Outro que tentou se desvincular da polêmica foi o youtuber Manuel Terrones Godoy, um dos investigados pelo Ministério Público. Terrones, que promovia criptomoedas no YouTube, apagou vídeos nos quais exaltava a $LIBRA e outros projetos suspeitos. Pessoas familiarizadas com o mercado cripto apontam que ele já esteve envolvido em esquemas semelhantes e, após cada fraude, costuma apagar o histórico de seus vídeos para evitar ligações diretas.
O vínculo entre Cube Exchange e o governo Milei
A empresa Cube Exchange, mencionada por Gideon Davis na entrevista deletada, aparece como um dos principais elos entre o governo Milei e o esquema de criptomoedas. O fundador da Cube Exchange, Bartosz Lipinski, teria se reunido com Hayden Davis e Karina Milei, secretária-geral da Presidência, na Casa Rosada em julho de 2024. Além disso, a empresa também esteve envolvida no Tech Forum de outubro, onde o próprio presidente Javier Milei discursou.
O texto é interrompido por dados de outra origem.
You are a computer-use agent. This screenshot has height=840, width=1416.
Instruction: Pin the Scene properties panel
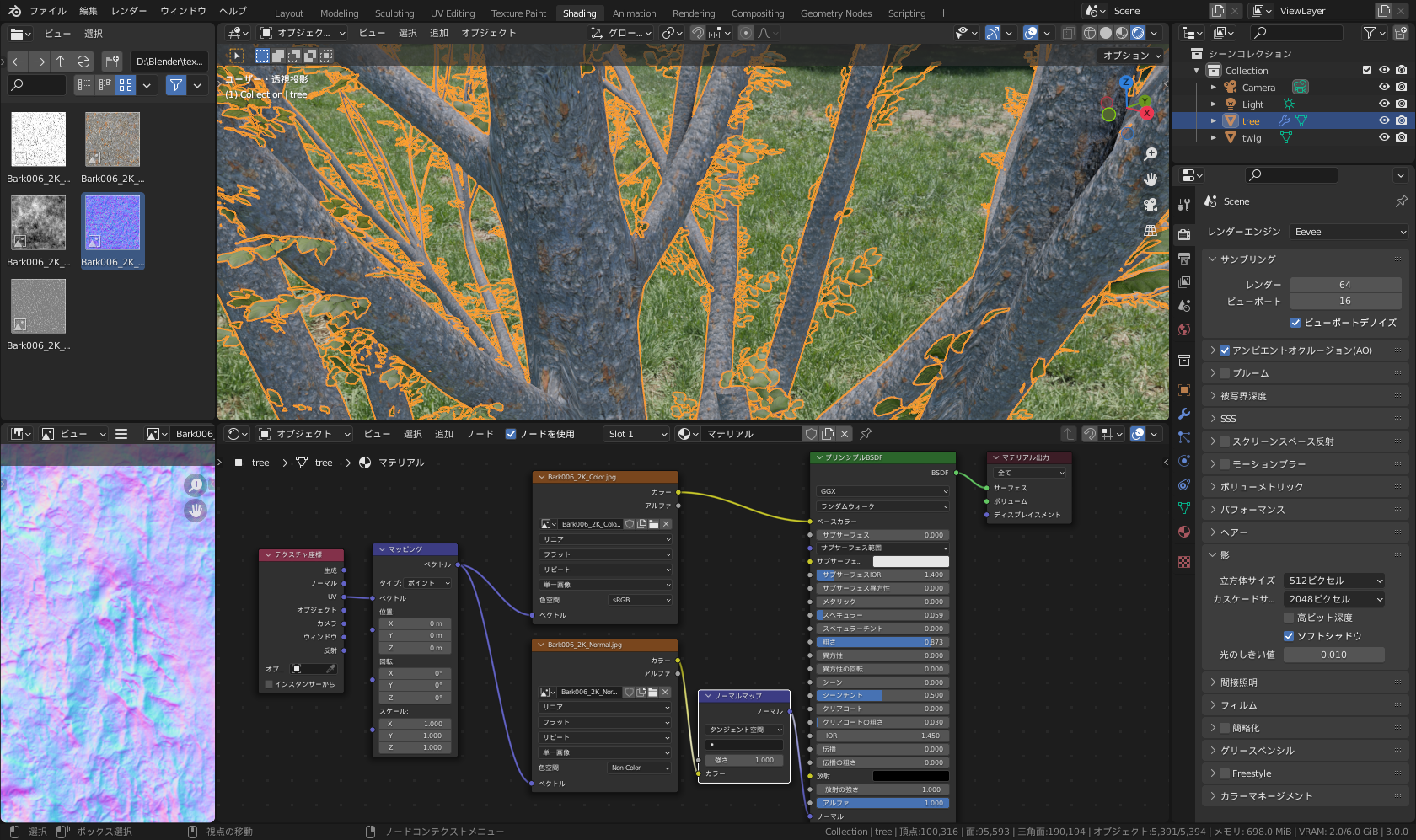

A revelação de que Cube Exchange poderia ser usada para criar uma “cooperativa de crédito” baseada em criptomoedas adiciona outra camada de suspeitas ao caso. Segundo Davis, essa nova estrutura seria uma fusão entre o sistema bancário tradicional e o universo cripto, com o potencial de movimentar grandes quantias de dinheiro de forma pouco transparente.
As consequências políticas
O escândalo da $LIBRA pode ter implicações graves para o governo Milei. A rápida remoção de conteúdos e tentativas de apagar rastros sugerem que há mais envolvimento do que as autoridades gostariam de admitir. A conexão entre os acusados e figuras do governo argentino, como Karina Milei e Manuel Adorni, coloca ainda mais pressão sobre a administração.
Além disso, a relação de Mauricio Novelli e Agustín Laje com o financiamento político da direita radical pode comprometer os planos de Milei para sua reeleição. Se confirmado que a criação de criptomoedas era usada para arrecadar fundos de forma irregular, o presidente poderá enfrentar investigações formais que afetariam sua base de apoio.
Por enquanto, a principal questão é se a Justiça argentina terá acesso aos documentos e registros que ainda restam na internet. O Ministério Público já investiga o caso e poderá convocar testemunhas para esclarecer o nível de envolvimento do governo Milei no esquema.
O escândalo segue crescendo, e os protagonistas do caso continuam lutando para apagar suas pegadas digitais. Mas, como já demonstrado, a internet tem memória – e as evidências podem continuar aparecendo.